** Exercise description **
Copy the records word for word, from the line with "The height and width of the screenshot is (791, 1587)." up to and including the line with "Identify the location". Omit the pictures from your copy.

[[ Provided material open ]]

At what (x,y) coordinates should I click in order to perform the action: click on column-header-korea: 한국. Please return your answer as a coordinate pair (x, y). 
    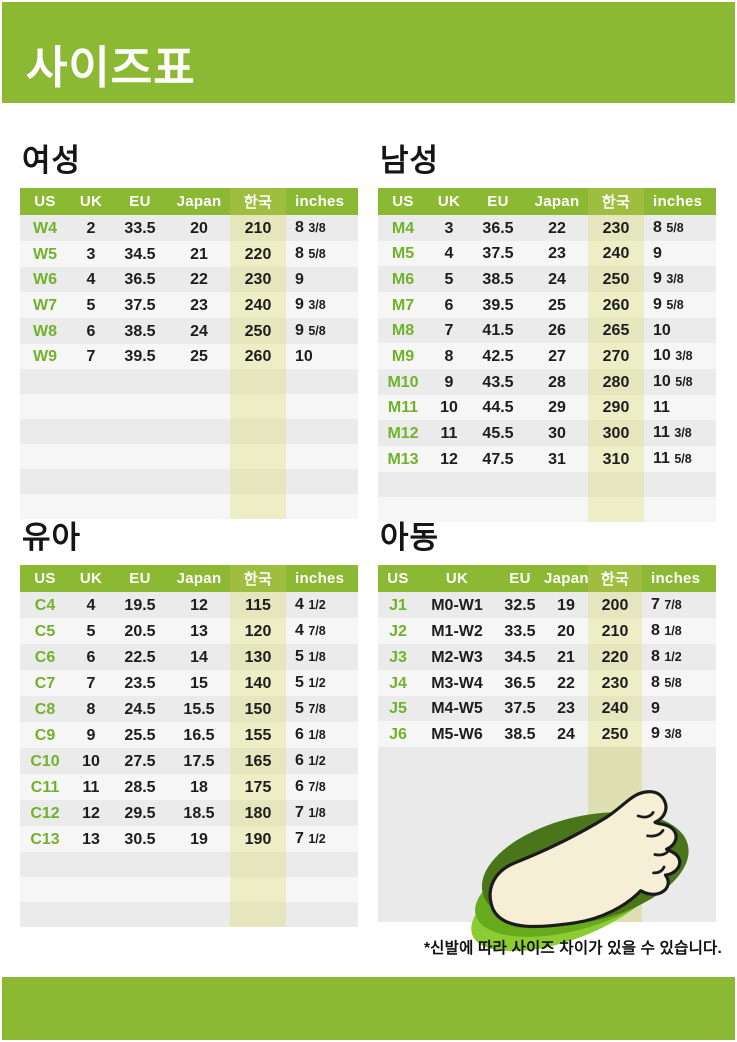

[[ Provided material closed ]]
[[ Provided material open ]]

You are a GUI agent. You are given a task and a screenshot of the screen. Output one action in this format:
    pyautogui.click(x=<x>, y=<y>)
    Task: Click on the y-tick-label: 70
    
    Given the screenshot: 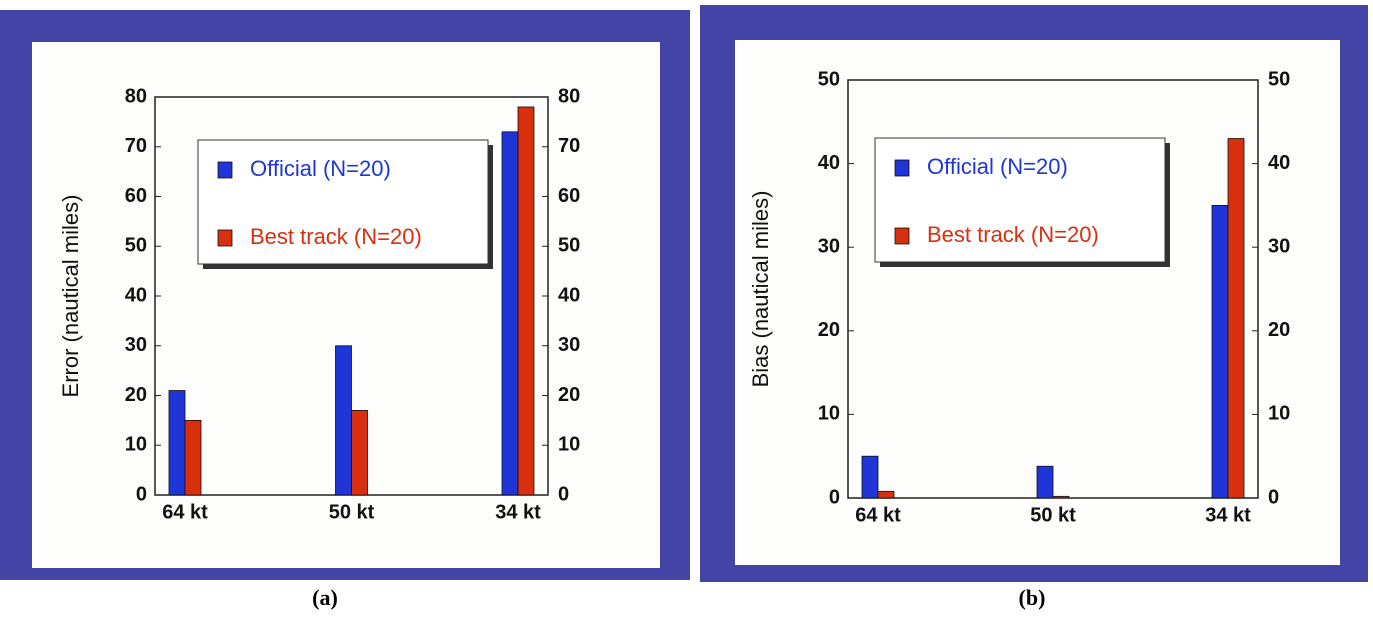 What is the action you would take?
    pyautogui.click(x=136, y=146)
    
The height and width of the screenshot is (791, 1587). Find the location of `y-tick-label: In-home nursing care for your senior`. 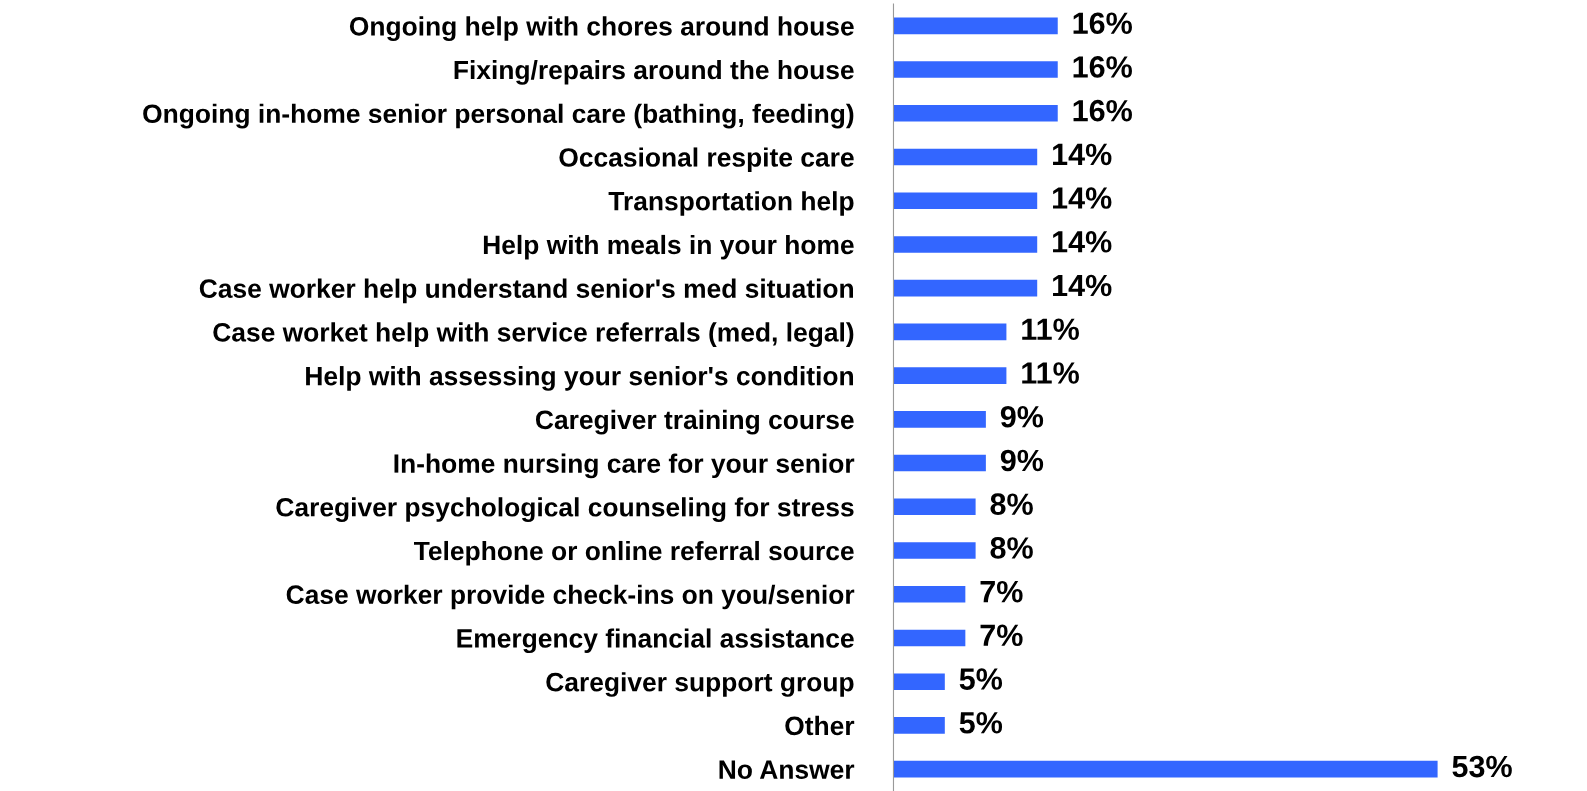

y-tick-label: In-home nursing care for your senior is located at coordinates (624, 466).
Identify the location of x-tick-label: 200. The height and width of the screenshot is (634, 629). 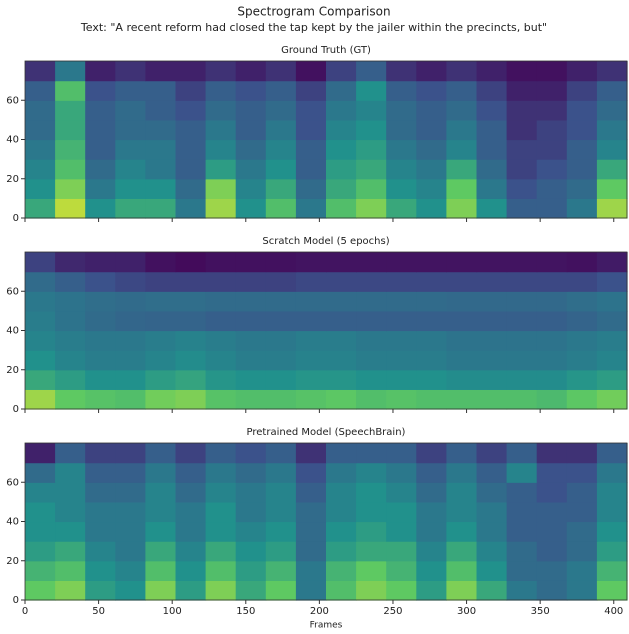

[[ Provided material closed ]]
[[ Provided material open ]]

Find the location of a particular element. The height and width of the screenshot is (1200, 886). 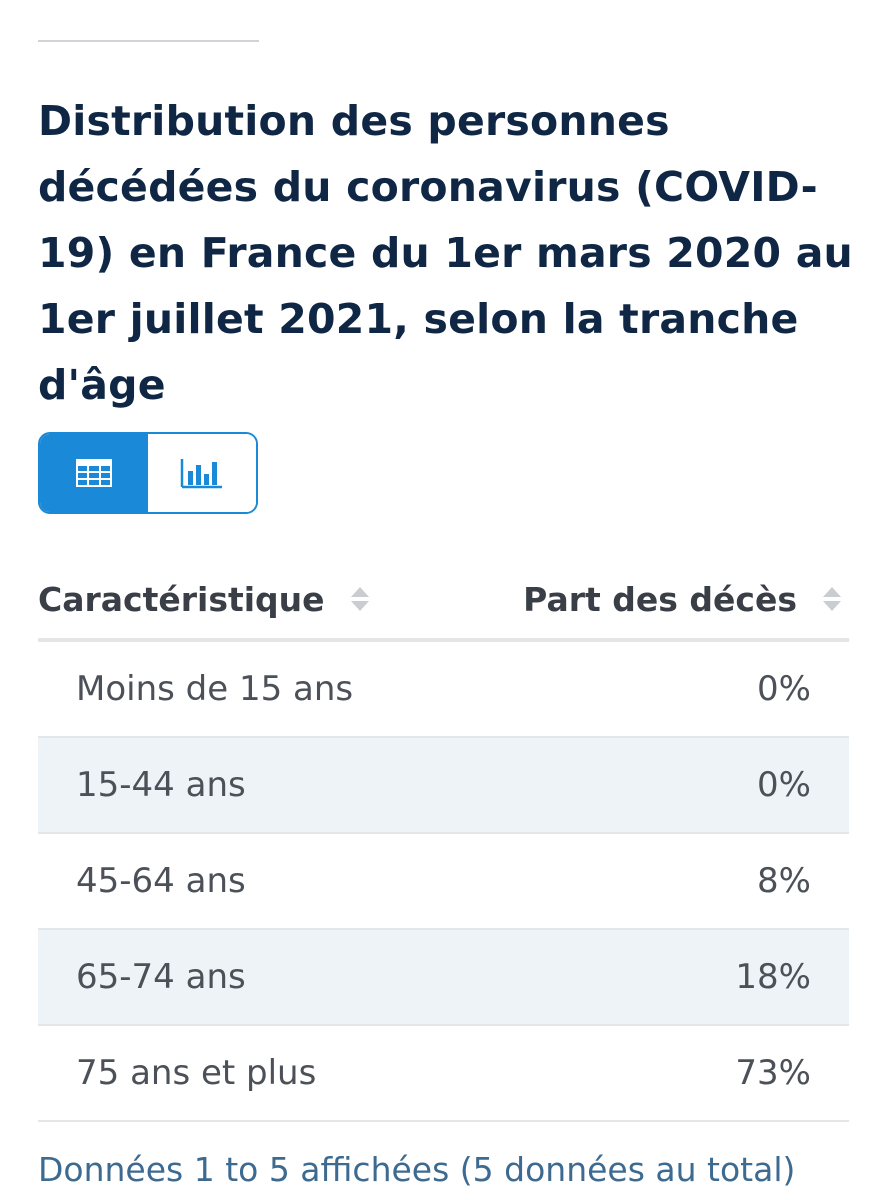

[[ Provided material closed ]]

** Answer to this problem **
The height and width of the screenshot is (791, 1587). Find the location of `y-tick-label: In-home nursing care for your senior`. 

y-tick-label: In-home nursing care for your senior is located at coordinates (624, 466).
Identify the location of x-tick-label: 200. The height and width of the screenshot is (634, 629). 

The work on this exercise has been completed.